Hepatic angiomyolipoma: A case report and literature review.

ABSTRACT

INTRODUCTION: Hepatic angiomyolipoma (HAML) is a rare mesenchymal liver tumour which belongs to the family of perivascular epithelioid cell tumours (PEComas). It is typically composed of blood vessels, smooth muscle, and adipose cells, and shows strong immunoreactivity for HMB-45. PRESENTATION OF THE CASE A 57-year-old woman was referred to our hospital with an unclear liver lesion. A fine needle biopsy revealed a suspicion of hepatic angiomyolipoma with extramedullary haematopoiesis. Preoperative imaging revealed a tumour 17 cm in diameter in the left liver lobe segments II and III. A lobectomy of the left lobe segments II and III was performed. The pathological diagnosis of hepatic angiomyolipoma was obtained.
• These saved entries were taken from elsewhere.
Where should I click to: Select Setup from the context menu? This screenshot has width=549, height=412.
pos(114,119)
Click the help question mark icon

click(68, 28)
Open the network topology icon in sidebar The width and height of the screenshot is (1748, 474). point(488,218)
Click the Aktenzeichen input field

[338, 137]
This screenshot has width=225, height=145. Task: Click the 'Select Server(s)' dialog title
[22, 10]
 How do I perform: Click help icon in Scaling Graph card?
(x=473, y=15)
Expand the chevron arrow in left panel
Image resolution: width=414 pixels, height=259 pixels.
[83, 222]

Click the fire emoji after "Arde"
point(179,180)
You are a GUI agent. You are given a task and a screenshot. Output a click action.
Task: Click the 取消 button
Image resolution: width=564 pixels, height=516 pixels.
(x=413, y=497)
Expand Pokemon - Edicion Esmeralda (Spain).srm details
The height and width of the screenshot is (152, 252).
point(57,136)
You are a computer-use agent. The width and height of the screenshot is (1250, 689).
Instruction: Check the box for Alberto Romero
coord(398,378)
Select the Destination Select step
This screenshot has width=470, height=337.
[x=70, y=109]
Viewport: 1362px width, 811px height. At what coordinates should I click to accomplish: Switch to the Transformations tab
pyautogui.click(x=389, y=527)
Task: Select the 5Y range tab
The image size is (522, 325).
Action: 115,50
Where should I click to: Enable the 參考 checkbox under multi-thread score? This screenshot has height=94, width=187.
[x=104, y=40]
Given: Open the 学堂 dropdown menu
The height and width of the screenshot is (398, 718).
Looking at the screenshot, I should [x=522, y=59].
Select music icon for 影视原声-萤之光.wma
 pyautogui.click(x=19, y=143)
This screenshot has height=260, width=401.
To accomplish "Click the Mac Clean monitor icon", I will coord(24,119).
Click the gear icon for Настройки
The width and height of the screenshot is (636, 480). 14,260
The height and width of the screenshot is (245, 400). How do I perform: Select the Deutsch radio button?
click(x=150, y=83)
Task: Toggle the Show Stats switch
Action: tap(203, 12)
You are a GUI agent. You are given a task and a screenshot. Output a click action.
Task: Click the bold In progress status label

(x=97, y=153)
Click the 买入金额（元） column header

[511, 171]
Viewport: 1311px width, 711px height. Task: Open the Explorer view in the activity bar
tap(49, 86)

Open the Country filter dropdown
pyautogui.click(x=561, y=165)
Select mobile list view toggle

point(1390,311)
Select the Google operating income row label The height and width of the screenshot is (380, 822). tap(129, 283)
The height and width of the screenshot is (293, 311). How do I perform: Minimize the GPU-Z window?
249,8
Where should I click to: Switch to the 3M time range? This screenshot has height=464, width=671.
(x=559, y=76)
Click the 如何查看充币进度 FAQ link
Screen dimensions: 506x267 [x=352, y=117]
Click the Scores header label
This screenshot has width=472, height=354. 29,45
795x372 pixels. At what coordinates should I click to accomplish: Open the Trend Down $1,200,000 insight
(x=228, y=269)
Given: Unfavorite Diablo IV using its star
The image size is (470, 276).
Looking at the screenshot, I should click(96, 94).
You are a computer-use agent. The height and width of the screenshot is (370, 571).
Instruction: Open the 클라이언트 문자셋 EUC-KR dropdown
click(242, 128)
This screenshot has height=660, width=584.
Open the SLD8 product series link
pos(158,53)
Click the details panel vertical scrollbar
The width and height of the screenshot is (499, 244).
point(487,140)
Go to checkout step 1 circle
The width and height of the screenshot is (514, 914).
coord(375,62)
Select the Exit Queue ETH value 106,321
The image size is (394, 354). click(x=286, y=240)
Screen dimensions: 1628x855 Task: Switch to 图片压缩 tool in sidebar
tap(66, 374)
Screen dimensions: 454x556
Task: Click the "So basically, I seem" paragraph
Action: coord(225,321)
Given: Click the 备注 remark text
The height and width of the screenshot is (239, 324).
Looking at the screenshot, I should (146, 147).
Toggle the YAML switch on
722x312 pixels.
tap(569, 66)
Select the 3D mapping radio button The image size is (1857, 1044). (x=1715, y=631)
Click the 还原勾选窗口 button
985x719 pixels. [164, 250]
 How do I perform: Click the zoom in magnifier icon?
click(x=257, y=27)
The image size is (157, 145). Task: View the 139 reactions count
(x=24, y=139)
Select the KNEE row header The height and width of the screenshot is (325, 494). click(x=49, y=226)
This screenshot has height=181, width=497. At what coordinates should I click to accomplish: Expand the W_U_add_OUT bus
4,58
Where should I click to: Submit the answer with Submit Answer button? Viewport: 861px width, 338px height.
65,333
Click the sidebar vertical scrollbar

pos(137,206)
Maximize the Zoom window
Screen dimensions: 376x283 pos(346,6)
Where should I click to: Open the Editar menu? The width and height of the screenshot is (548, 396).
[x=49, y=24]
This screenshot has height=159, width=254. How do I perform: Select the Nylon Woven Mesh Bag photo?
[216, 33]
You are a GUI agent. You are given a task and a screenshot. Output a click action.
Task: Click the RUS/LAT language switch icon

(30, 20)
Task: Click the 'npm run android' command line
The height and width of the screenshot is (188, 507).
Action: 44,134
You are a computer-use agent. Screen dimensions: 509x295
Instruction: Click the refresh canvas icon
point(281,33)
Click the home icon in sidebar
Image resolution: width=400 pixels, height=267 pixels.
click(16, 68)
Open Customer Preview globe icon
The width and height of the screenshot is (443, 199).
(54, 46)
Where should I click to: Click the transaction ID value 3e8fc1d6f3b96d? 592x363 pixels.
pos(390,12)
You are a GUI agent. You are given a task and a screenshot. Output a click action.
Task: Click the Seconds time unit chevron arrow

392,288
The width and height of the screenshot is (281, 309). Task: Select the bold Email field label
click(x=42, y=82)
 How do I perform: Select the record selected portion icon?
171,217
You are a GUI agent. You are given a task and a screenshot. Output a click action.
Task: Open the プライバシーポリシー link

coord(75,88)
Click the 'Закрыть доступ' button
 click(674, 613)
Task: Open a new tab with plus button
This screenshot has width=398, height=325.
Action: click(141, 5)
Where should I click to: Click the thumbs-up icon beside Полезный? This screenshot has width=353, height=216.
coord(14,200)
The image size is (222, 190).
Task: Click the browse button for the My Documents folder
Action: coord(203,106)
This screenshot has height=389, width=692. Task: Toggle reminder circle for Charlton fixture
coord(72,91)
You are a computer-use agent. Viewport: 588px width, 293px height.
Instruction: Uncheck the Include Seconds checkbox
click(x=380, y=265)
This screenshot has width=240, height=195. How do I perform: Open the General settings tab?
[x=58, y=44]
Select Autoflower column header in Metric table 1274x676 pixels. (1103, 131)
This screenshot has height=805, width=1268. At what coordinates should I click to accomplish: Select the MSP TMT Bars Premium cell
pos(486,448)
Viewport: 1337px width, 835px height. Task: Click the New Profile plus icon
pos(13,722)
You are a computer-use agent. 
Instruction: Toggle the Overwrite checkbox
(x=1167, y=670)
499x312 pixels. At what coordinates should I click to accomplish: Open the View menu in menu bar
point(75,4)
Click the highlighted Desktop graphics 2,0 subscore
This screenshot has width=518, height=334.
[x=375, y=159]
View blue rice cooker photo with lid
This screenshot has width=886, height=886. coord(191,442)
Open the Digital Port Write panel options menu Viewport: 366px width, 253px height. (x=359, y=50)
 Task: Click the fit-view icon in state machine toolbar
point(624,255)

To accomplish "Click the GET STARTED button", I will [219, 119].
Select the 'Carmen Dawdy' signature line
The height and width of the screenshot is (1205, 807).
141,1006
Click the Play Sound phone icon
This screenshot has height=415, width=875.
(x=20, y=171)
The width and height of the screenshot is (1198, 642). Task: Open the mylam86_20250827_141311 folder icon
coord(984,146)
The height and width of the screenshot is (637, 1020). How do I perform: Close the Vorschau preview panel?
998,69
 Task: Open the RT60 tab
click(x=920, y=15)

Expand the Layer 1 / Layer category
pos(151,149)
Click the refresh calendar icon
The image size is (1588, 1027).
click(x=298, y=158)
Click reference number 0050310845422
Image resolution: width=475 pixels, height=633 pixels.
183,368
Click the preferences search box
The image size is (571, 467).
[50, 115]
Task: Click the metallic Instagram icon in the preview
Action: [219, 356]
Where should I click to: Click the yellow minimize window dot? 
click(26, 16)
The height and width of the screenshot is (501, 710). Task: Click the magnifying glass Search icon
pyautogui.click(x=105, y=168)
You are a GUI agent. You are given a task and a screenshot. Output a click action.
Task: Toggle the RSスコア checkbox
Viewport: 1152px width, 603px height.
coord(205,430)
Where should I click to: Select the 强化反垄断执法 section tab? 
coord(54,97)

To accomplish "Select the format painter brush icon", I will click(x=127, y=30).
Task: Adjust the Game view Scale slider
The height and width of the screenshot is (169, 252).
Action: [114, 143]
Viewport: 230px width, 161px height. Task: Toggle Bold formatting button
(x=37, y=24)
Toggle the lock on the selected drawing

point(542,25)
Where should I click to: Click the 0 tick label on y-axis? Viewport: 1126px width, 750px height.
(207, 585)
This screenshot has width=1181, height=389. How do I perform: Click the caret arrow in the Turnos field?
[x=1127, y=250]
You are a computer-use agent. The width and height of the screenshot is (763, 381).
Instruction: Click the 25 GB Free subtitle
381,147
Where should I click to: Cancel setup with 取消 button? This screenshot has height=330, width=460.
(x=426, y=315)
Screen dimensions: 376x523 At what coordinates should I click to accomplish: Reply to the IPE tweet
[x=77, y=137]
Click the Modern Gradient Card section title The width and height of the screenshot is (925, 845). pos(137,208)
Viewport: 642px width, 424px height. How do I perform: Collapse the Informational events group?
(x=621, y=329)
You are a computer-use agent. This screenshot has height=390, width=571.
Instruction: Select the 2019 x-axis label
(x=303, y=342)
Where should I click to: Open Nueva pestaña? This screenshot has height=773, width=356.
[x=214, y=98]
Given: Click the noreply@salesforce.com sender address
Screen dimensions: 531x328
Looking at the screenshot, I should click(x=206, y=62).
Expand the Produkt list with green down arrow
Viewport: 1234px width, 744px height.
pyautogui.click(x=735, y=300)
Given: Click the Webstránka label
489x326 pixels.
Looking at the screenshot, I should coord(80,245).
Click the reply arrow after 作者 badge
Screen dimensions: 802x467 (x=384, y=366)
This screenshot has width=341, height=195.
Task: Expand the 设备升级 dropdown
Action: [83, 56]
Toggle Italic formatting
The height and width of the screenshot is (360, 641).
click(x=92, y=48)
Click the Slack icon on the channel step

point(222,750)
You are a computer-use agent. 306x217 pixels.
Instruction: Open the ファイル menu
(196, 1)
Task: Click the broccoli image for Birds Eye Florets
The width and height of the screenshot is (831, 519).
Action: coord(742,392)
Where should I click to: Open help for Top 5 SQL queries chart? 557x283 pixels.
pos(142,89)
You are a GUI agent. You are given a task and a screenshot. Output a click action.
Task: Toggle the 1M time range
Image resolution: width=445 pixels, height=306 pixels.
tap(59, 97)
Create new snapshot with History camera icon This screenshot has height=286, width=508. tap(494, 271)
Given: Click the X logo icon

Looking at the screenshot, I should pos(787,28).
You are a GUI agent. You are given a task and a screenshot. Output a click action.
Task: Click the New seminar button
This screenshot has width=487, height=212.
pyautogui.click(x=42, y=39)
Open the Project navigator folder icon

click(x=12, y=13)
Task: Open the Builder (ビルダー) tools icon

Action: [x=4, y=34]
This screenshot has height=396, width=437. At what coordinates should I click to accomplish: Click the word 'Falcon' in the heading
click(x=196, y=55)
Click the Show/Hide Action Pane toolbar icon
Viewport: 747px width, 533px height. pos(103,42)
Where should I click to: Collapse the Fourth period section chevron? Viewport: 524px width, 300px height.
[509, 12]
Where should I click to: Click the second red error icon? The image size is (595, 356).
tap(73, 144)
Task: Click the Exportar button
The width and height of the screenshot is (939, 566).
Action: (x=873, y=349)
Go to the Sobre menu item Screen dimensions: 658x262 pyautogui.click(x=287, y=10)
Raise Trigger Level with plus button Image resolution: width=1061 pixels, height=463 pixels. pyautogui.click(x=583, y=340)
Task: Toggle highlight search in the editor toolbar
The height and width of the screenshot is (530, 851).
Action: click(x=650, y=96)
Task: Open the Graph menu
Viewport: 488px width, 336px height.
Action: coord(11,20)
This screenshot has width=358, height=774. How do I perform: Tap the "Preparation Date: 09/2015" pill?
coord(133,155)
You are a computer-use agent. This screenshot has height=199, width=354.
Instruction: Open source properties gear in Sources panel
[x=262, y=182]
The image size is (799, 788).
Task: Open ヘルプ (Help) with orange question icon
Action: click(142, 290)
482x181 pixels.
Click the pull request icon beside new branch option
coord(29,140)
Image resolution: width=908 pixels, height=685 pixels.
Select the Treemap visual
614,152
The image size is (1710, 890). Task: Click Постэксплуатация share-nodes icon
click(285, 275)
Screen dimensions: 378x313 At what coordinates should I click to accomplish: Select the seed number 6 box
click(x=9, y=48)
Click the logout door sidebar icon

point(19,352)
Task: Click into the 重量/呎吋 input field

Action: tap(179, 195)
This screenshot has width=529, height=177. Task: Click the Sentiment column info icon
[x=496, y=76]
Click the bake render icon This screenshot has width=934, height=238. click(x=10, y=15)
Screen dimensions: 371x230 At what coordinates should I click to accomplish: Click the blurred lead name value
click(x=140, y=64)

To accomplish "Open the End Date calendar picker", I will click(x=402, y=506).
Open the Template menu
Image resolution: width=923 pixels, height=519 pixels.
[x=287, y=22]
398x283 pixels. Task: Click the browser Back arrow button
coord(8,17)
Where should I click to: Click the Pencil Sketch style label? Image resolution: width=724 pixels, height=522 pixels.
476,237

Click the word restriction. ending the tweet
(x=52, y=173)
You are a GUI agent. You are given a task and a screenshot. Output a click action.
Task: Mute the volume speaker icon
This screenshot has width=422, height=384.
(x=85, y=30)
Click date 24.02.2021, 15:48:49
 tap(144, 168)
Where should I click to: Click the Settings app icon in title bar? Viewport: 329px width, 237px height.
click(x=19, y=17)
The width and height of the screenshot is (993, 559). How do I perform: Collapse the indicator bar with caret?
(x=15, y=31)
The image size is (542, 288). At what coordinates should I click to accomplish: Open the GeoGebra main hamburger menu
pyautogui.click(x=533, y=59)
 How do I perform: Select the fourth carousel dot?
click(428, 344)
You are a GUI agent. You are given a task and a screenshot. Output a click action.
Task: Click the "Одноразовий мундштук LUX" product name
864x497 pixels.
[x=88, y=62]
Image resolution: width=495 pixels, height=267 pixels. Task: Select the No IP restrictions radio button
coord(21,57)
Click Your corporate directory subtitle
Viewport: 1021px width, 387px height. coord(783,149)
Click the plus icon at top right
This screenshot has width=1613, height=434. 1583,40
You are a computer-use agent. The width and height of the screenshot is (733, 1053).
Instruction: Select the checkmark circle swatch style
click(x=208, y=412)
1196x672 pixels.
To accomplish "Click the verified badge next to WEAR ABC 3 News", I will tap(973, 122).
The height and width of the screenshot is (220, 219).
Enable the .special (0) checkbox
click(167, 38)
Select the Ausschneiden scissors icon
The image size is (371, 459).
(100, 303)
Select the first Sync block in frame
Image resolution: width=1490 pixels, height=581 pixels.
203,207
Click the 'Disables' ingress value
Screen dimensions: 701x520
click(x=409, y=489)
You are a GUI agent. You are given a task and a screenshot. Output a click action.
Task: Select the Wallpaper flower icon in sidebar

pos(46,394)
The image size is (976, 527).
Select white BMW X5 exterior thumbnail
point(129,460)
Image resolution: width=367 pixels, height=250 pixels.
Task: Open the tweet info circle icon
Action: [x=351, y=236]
DISCUSSION: Variations in the predominance of the tissue components in HAML impedes diagnosis based on imaging alone. The most promising evidence of HAML is the histological identification of lipomatous, myomatous, and angiomatous tissue combined with immunohistochemical positivity for HMB-45. Although the tumour is considered benign, some cases have been described with malignant behaviour. Surgical resection should be considered in case of symptoms, inconclusive biopsy, or growth in follow-up. Other surgical indications may include aggressive patterns such as vascular invasion, p53 immunoreactivity, or rapidly proliferating tumour cells. CONCLUSION: HAML is a rare liver tumour. In patients with symptoms, uncertain diagnosis, or tumour growth, surgical resection should be performed according to oncological criteria.